**What the exercise asks:** From the TensorFlow regression walkthrough, copy the passage between "INFO:tensorflow:Calling model_fn." and "INFO:tensorflow:Done running local_init_op.", inclusive, renaming "model_fn" to "estimator_fn".

**Selected text:**
We import the necessary modules. We will need TensorFlow and its feature_column module. Since our dataset contains both numeric and categorical data, we need the functions to process both types of data:

In [0]:
import tensorflow as tf
from tensorflow import feature_column as fc
numeric_column = fc.numeric_column 
categorical_column_with_vocabulary_list = fc.categorical_column_with_vocabulary_list

Now, we define the feature columns we will be using to train the regressor. Our dataset, as we mentioned, consists of two features "area" a numeric value signifying the area of the house and "type" telling if it is a "bungalow" or "apartment":


In [0]:
featcols = [
tf.feature_column.numeric_column("area"),
tf.feature_column.categorical_column_with_vocabulary_list("type",["bungalow","apartment"])
]

In the next step, we define an input function to provide input for training. The function returns a tuple containing features and labels:

In [0]:
def train_input_fn():
        features = {"area":[1000,2000,4000,1000,2000,4000],
             "type":["bungalow","bungalow","house",
                     "apartment","apartment","apartment"]}
        labels = [ 500 , 1000 , 1500 , 700 , 1300 , 1900 ]
        return features, labels

Next, we use the premade LinearRegressor estimator and fit it on the training dataset:

In [0]:
model = tf.estimator.LinearRegressor(featcols)
model.train(train_input_fn, steps=200)

Now that the estimator is trained, let us see the result of the prediction:

In [9]:
def predict_input_fn():
    features = {"area":[1500,1800],
                "type":["house","apt"]}
    return features
predictions = model.predict(predict_input_fn)
print(next(predictions))
print(next(predictions))

INFO:tensorflow:Calling model_fn.
INFO:tensorflow:Done calling model_fn.
INFO:tensorflow:Graph was finalized.
INFO:tensorflow:Restoring parameters from /tmp/tmph9qu58qj/model.ckpt-200
INFO:tensorflow:Running local_init_op.
INFO:tensorflow:Done running local_init_op.

**Information supplied:**
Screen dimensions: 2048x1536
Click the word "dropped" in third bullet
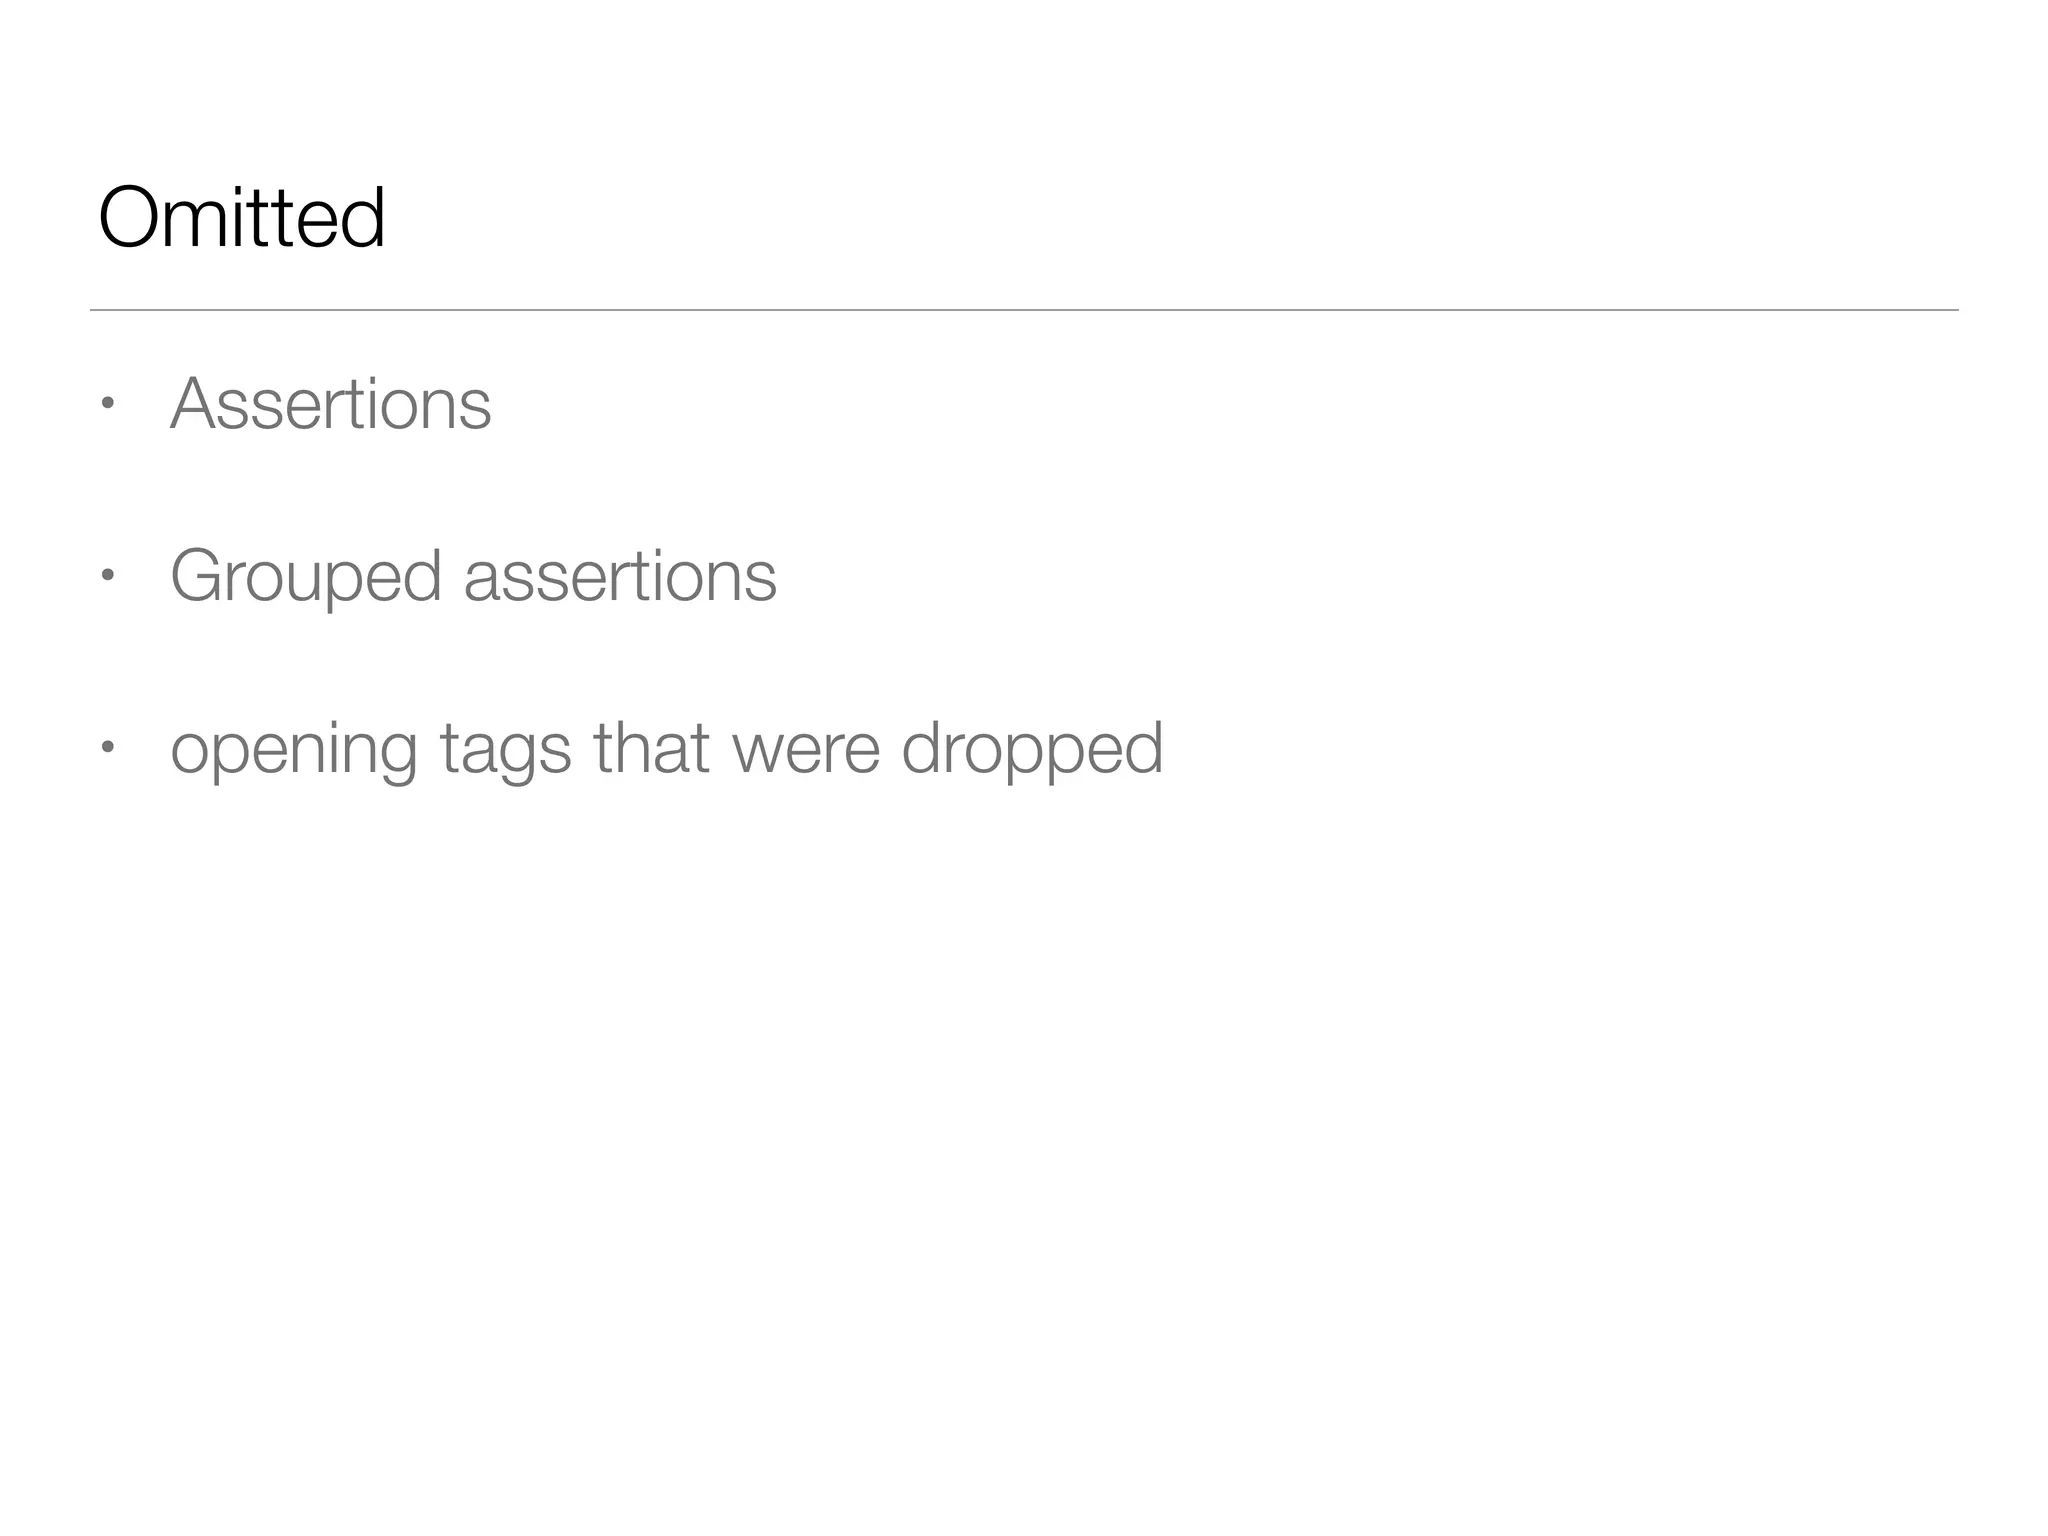[x=1032, y=749]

**Reply to the task:**
INFO:tensorflow:Calling estimator_fn.
INFO:tensorflow:Done calling estimator_fn.
INFO:tensorflow:Graph was finalized.
INFO:tensorflow:Restoring parameters from /tmp/tmph9qu58qj/model.ckpt-200
INFO:tensorflow:Running local_init_op.
INFO:tensorflow:Done running local_init_op.